Trump's decision not to divest from his business interests could end up coming back to haunt him.
As the Russia probe remains in the spotlight and the Stormy Daniels case makes national headlines, there’s a third legal battle looming that could soon make Trump regret his decision not to divest from his business interests.
In a case that threatens to tear down the carefully constructed wall of secrecy surrounding Trump’s finances, the attorneys general representing the District of Columbia and Maryland are suing Trump for allegedly violating the Constitution’s emoluments clause by using his business to accept gifts (“emoluments”) from foreign or state governments.
The lawsuit cleared a critical hurdle this week, when a federal judge ruled that the case can proceed — marking the first time a lawsuit of this kind has moved past the initial stage. The ruling holds that the plaintiffs have legal standing to sue the president, and opens the door “for the plaintiffs to seek at least a portion of Trump’s tax returns,” the Washington Post reported.
“I think under pretty much any reading of the judge’s order, we can get discovery of his personal financial information in that it relates to payments from foreign and domestic governments,” Maryland Attorney General Brian E. Frosh told the Post.
Frosh said he and D.C. Attorney General Karl A. Racine also plan to seek other documents, including information related to Trump’s D.C. hotel. Since Trump took office, ethics watchdogs and national security experts have expressed concern that the property could become a conduit for governments officials from the U.S. and abroad to curry favor with Trump by spending money at his hotel.
Despite claiming that he would divest from his businesses, Trump simply turned them over to his sons — keeping himself closely involved with the company’s operations and financial dealings. The decision not to divest made Trump the first president in 40 years to maintain ownership of a private business during the presidency.

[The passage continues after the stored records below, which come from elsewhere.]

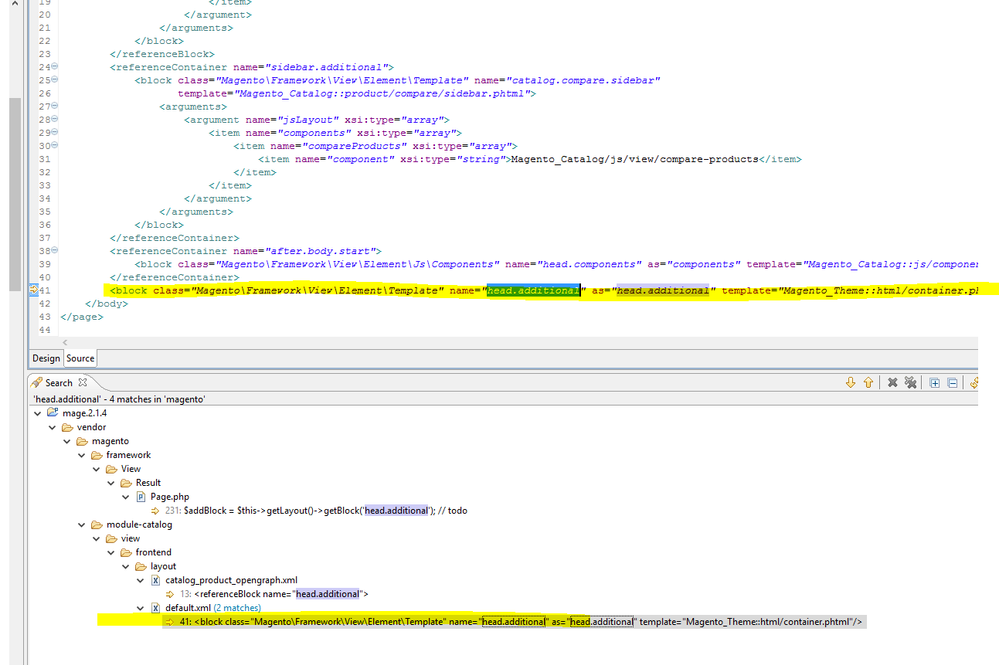Select catalog_product_opengraph.xml in search results
999x665 pixels.
[x=231, y=580]
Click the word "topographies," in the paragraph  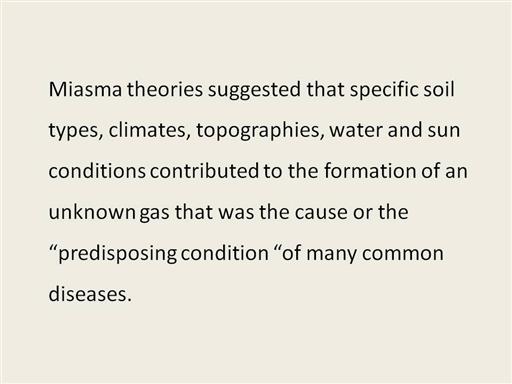pos(260,132)
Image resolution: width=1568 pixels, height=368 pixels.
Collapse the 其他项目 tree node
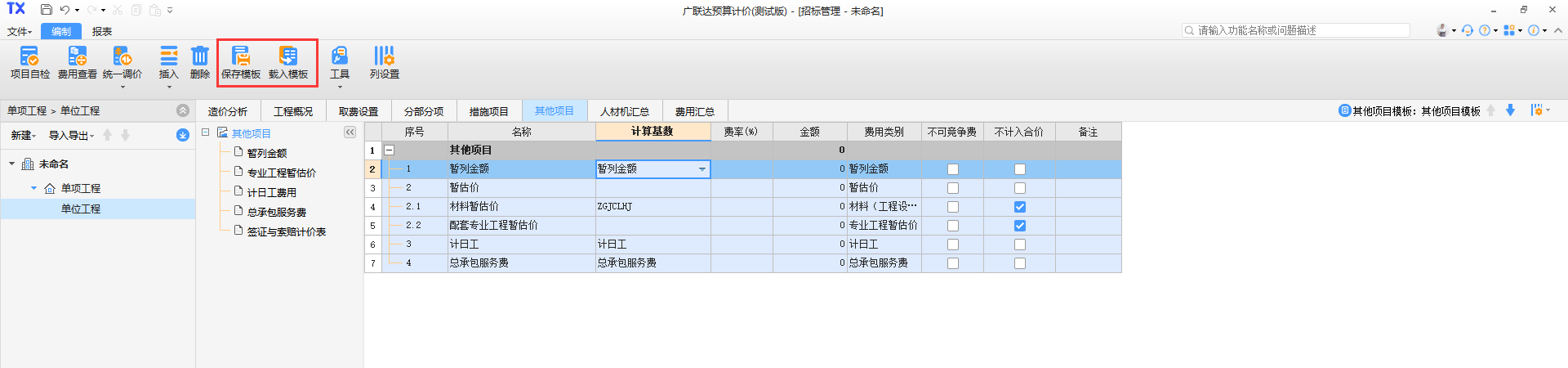click(x=206, y=132)
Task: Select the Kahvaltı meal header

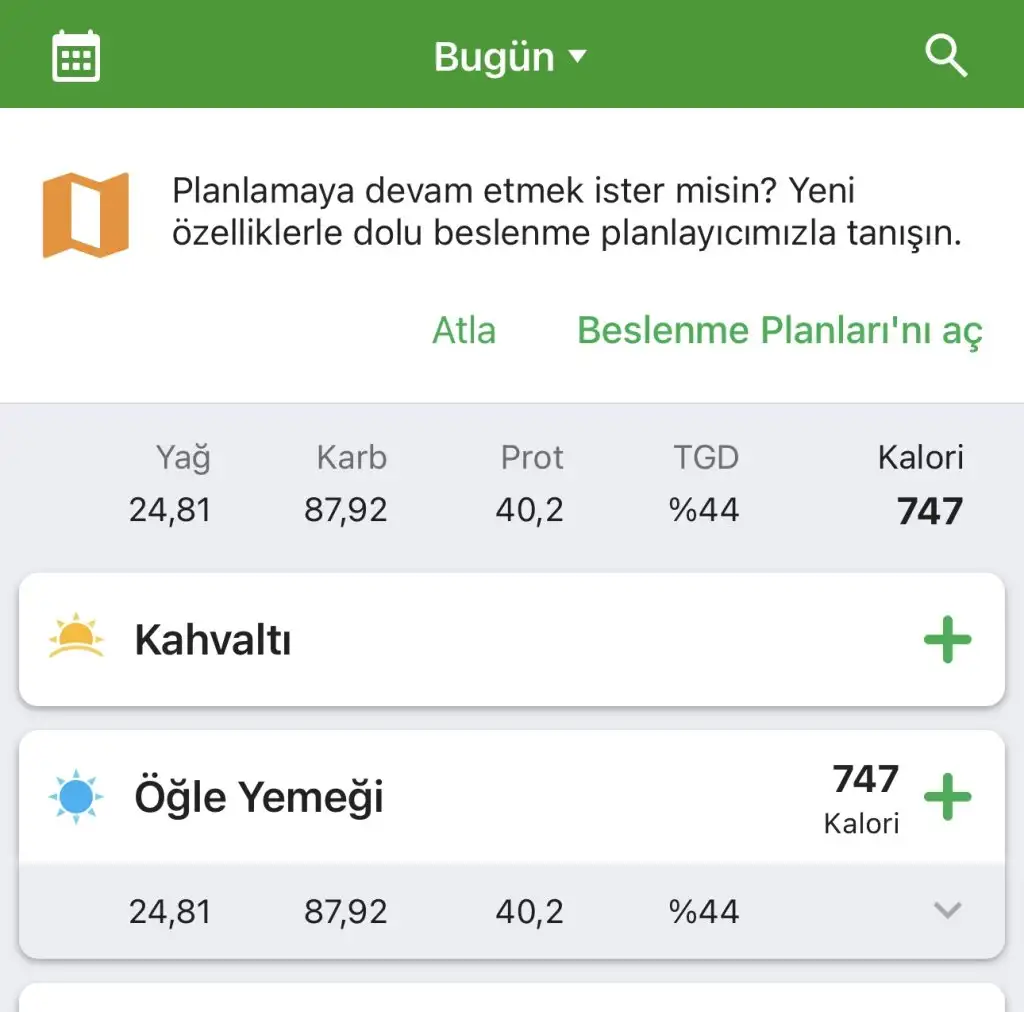Action: pyautogui.click(x=512, y=639)
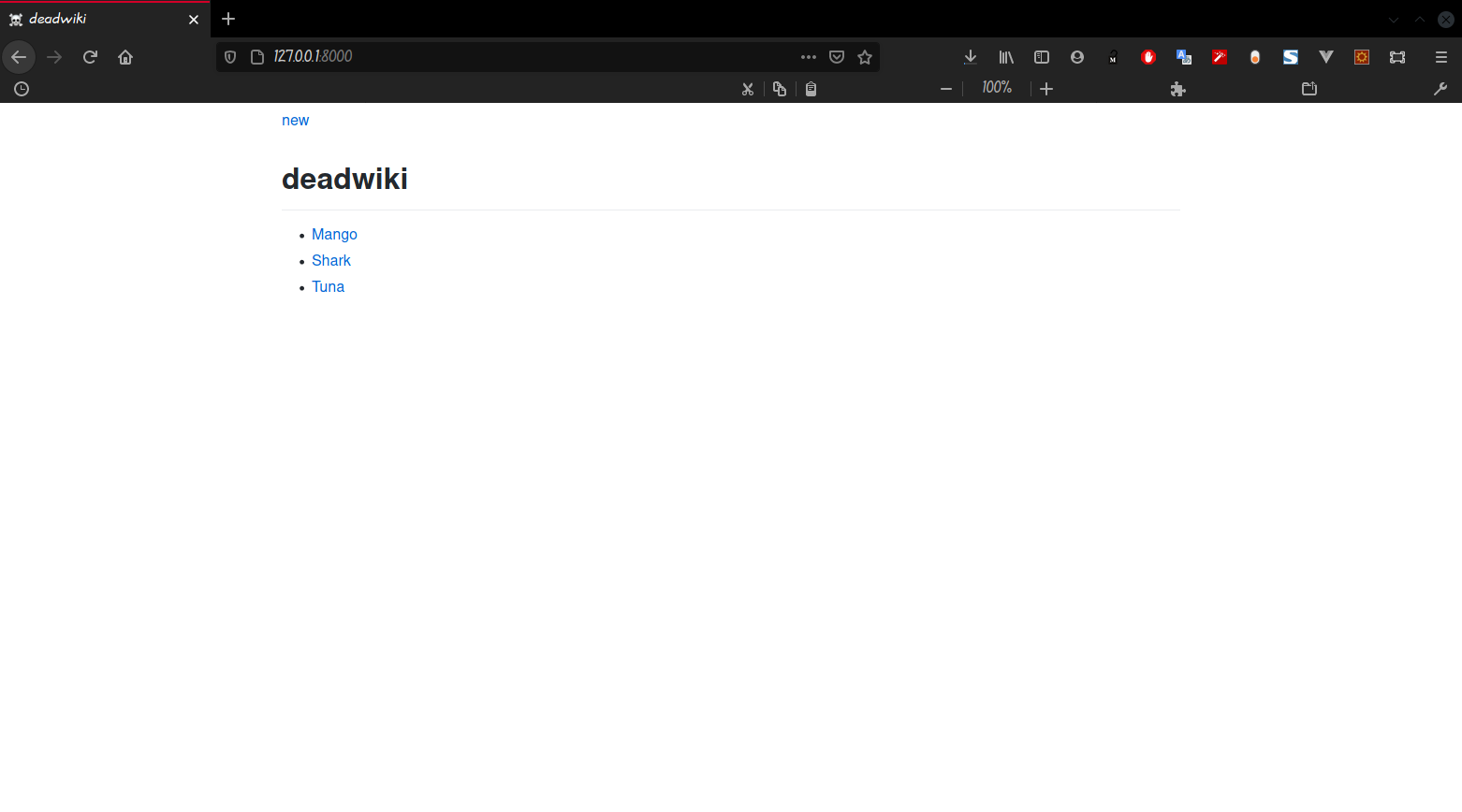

The move has allowed Trump to continue profiting from the Trump Organization while serving as president. But according to the Post, the financial arrangement has also left Trump uniquely vulnerable as three different legal teams seek to “pry open the Trump Organization’s books.”
“Now, what initially seemed like a plum arrangement for Trump — enjoying the fruits of his business while running the country — may come back to harm the Trump Organization if it is forced to reveal the kind of financial information and private correspondence that real estate firms closely guard,” the Post noted.
Trump has been notoriously secretive about his financial history, refusing to release his tax returns and saying that Mueller would be crossing a red line if he tries to look into his previous business dealings, loans, or other financial history as part of the Russia probe.
Now, as Trump stares down three separate legal teams with three different missions, his financial history is coming under an unprecedented degree of scrutiny. And as lawyers try to pry open the vault into his past, it’s his very own greed that may end up providing the key.